- **Текст для чтения**:
*****

Нет такого человека, неважно каким бы отчуждённым он ни был, который не обладал бы минимумом творческой энергии, камерой обскурой, защищённой от любого вмешательства лжи и ограничений. В тот день, когда социальная организация установит свой контроль над этой частью человека, она будет править уже только лишь роботами или трупами. И в каком—то смысле поэтому сознание творческой энергии возрастает противоречивым образом в той мере, в какой множатся попытки её интеграции обществом потребления.
Аргус слеп к ближайшей угрозе. В царстве количественного, качество не обладает легально признанным существованием. Именно это хранит и подпитывает его. Маниакальная погоня за количеством, парадоксальным образом, порождает неудовлетворённость и абсолютное желание качества, как я упоминал выше. Чем больше осуществляется ограничений во имя свободы потребления, тем больше вырастающая из этого болезнь обостряет жажду тотальной свободы. Угнетённая творческая энергия в чём—то проявляется в энергии, растрачиваемой рабочим во время кризиса производственного общества. Маркс раз и навсегда развенчал отчуждение творческой энергии в наёмном труде, в эксплуатации производителя. В той мере в какой капиталистическая система и её приспешники (те же антагонисты) терпят поражение на производственном фронте, они стремятся к компенсации в сфере потребления. В соответствии с их директивами, человек, освобождаясь от своих функций производителя, должен попадать в плен своей новой функции, функции потребителя. Предлагая творческой энергии, наконец—то высвобождающейся благодаря сокращению рабочего дня, смутные территории досуга, добрые благодетели гуманизма лишь воспитывают армию, готовую к муштре на поле потребительной экономики. Сейчас, когда отчуждение потребителя выходит на свет благодаря диалектике самого потребления, какая тюрьма готовится к приёму самой подрывной творческой индивидуальности? Я уже говорил, что последний шанс правителей лежит в превращении каждого в организатора своей собственной пассивности.

*****

- **Условие задания**:
Перепишите, пожалуйста, текст о творческой энергии между словами «Нет такого человека, неважно» и «интеграции обществом потребления.» включительно, подставив «автоматами» вместо «роботами».

*****

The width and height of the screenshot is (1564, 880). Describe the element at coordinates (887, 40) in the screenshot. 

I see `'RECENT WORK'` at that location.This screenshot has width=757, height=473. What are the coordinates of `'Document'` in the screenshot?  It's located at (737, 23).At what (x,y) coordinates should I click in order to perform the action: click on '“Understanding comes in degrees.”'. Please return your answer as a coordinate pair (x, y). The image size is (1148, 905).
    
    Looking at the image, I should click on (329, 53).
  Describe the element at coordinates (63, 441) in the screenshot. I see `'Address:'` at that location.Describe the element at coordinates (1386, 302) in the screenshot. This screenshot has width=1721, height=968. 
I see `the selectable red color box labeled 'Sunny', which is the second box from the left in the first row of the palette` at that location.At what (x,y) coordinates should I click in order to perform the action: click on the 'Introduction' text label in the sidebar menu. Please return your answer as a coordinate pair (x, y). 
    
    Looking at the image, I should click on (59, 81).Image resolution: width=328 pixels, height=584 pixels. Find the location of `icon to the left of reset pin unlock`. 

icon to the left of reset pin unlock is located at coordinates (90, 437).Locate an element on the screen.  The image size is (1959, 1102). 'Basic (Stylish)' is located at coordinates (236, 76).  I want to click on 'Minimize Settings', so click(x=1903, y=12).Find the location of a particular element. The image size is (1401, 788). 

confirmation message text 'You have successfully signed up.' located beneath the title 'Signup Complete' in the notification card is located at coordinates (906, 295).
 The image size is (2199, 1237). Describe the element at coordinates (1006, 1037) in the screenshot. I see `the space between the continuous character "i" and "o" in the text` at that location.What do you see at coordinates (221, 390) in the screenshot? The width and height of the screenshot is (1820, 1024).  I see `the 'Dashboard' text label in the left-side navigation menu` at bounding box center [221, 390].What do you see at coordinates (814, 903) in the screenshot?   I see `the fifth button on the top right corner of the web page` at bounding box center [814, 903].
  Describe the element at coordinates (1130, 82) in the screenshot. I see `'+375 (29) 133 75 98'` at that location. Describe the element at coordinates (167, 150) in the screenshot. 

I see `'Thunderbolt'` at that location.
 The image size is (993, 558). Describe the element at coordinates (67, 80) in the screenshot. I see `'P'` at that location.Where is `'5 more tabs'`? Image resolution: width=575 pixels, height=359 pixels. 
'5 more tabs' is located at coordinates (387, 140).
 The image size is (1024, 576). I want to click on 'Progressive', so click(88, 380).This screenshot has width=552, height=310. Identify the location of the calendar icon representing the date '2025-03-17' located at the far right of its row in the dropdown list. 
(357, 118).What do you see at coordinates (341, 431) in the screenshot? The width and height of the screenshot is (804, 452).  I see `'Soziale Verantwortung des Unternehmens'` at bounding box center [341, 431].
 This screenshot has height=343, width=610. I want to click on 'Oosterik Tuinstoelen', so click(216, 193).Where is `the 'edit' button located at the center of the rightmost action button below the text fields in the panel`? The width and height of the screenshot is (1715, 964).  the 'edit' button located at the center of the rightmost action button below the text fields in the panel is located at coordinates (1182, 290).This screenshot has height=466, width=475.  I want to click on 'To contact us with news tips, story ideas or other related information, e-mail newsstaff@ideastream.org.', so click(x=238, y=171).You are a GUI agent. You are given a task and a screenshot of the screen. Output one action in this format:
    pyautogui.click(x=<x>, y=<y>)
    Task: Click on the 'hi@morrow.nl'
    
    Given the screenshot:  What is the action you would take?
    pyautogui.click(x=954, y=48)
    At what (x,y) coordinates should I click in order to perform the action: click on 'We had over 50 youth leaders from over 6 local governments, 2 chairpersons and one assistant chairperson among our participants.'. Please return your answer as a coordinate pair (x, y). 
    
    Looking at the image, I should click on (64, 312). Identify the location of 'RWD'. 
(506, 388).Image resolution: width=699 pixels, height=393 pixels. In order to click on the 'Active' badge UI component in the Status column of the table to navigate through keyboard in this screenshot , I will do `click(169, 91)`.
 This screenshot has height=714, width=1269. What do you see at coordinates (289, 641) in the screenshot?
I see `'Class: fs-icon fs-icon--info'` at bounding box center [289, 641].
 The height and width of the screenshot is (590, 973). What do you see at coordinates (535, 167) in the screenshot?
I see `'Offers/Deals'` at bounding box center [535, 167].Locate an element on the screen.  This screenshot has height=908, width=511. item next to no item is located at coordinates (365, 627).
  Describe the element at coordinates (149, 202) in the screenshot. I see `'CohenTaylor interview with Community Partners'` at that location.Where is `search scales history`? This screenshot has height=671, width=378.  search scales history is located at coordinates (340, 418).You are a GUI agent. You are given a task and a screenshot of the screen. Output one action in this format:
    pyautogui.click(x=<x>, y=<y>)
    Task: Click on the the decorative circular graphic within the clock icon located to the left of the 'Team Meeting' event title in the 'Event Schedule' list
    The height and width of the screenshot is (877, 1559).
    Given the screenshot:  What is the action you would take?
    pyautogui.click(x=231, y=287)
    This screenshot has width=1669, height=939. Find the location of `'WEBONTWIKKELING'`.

*****

- **Поле ответа**:
Нет такого человека, неважно каким бы отчуждённым он ни был, который не обладал бы минимумом творческой энергии, камерой обскурой, защищённой от любого вмешательства лжи и ограничений. В тот день, когда социальная организация установит свой контроль над этой частью человека, она будет править уже только лишь автоматами или трупами. И в каком—то смысле поэтому сознание творческой энергии возрастает противоречивым образом в той мере, в какой множатся попытки её интеграции обществом потребления.